The EUR/USD pair fell hard during the course of the day on Thursday, with the European Central Bank surprising the market with a completely unexpected interest-rate cut. With that, the value the Euro was pummeled against most currencies, with the dollar being especially interesting as the Federal Reserve is looking to tighten its monetary policy. With that we have two central banks that are diametrically opposed, and that means that the market should continue to favor the US dollar over the Euro, as interest-rate differentials will continue to diverge.
The size of the candle of course suggests that the selling pressure took over, and that the market will continue to fall from here. Also, we broke down below the 1.30 level, which obviously is a large, round, psychologically significant number. The support level giving way of course is a bearish sign in this market place, and because of that I believe that the market will continue to sell off every time there’s a slight rally.
Nonfarm payroll
The nonfarm payroll numbers coming out of course will have a massive effect on the market going forward, and with that I believe that if we get a decent jobs around the United States, this will favor the US dollar over most other assets, most especially the Euro as deflation is a serious concern at the moment.

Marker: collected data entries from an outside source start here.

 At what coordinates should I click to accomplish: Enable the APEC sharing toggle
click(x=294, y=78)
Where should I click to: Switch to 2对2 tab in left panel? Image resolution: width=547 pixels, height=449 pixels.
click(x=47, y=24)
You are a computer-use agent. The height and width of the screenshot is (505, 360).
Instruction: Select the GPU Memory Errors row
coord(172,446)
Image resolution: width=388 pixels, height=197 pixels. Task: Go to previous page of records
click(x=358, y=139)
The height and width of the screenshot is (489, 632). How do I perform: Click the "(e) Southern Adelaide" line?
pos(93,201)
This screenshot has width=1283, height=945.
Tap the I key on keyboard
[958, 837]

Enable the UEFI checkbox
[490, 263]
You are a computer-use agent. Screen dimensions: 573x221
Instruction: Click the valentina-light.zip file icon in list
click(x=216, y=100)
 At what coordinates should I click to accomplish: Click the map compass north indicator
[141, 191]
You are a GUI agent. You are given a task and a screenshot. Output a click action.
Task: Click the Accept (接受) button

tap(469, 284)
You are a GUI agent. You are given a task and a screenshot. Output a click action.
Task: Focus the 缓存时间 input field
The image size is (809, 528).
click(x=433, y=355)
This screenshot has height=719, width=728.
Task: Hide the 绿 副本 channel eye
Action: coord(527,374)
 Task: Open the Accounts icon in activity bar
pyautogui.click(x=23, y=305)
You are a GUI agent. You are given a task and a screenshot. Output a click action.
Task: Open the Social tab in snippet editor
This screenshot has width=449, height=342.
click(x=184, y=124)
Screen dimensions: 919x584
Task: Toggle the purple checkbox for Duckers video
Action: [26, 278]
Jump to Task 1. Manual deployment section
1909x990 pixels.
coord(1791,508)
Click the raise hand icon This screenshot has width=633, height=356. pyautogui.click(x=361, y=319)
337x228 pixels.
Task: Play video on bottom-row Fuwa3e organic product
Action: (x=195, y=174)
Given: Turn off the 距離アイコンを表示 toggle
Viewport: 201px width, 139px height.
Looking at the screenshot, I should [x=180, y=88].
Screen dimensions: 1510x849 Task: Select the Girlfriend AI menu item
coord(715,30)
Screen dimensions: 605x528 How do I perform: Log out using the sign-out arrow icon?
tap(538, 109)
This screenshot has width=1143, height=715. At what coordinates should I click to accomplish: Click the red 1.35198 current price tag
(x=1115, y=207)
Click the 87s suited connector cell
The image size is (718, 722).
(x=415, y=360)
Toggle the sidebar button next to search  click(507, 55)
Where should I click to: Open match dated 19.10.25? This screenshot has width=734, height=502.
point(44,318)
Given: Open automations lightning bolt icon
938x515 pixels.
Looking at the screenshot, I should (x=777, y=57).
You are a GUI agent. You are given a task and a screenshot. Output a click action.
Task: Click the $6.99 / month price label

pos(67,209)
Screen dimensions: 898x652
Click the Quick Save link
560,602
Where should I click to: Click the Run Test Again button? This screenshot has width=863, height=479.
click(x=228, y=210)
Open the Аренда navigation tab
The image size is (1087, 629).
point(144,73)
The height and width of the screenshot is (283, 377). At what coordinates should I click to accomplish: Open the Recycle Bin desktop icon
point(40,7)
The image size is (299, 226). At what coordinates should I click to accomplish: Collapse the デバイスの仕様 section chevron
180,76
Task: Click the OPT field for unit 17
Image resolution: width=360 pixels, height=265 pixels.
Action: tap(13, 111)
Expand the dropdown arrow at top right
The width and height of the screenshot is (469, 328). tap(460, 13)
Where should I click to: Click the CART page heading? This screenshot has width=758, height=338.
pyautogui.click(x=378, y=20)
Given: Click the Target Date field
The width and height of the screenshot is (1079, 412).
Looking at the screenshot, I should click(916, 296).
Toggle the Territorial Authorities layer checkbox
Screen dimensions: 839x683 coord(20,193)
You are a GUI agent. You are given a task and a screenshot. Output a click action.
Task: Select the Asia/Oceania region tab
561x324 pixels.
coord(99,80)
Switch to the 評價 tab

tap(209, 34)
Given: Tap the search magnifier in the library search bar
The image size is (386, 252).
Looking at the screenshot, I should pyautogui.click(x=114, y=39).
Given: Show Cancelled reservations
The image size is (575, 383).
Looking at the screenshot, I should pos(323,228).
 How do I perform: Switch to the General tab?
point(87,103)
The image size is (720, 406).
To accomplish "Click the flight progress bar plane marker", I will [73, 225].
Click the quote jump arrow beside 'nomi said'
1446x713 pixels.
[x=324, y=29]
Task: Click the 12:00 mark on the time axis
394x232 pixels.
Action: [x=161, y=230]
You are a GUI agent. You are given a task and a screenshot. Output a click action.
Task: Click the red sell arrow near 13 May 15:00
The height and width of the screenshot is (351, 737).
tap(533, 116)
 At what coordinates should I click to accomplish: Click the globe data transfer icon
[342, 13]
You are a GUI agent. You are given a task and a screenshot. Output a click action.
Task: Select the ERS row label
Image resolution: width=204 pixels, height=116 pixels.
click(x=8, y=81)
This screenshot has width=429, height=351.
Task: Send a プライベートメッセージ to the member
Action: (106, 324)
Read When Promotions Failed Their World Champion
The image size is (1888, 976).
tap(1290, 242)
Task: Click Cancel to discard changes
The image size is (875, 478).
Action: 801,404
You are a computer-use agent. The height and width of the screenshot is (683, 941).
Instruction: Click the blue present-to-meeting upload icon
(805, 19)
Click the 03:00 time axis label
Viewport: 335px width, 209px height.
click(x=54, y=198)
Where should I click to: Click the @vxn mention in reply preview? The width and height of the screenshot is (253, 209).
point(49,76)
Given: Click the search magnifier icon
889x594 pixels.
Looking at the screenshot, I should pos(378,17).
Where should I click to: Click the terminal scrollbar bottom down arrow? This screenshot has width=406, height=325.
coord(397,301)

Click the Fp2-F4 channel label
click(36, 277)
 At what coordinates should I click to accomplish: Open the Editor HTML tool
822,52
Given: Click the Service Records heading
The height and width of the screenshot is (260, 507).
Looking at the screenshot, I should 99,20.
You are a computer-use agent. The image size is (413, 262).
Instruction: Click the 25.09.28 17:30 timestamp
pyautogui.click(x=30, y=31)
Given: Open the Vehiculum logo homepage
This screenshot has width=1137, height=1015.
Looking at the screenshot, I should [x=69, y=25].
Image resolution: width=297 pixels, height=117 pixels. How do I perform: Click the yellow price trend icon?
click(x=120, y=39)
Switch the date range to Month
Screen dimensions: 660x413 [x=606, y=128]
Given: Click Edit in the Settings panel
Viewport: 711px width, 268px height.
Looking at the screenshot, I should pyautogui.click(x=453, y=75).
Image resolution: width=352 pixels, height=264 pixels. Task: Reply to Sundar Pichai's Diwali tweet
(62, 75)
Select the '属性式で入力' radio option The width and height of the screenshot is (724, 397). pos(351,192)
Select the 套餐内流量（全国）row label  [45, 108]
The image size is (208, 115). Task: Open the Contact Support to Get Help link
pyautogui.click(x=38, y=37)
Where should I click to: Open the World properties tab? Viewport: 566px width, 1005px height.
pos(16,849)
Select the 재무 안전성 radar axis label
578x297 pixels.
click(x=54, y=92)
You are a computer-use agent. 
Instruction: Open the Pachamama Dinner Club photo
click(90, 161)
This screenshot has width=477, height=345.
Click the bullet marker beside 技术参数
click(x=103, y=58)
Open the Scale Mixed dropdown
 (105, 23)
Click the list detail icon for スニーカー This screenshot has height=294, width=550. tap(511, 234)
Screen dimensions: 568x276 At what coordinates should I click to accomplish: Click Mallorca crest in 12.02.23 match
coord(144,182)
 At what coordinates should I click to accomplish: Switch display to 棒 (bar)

I also believe that the 1.30 level will offer resistance, and I would love to sell some type of resistant candle in that general vicinity as I believe we are ultimately heading down to the longer-term target that I had established a while ago, the 1.28 level. The 1.30 level been broken down through so quickly was a bit of surprise, but obviously with a central bank cutting interest rates and a surprising manner, the market was caught off guard. I believe that the market cannot be bought into we get above the 1.3250 level at the very least, something that I do not anticipate seeing anytime soon. With that, I am very bearish of this market and will continue to buy the dollar.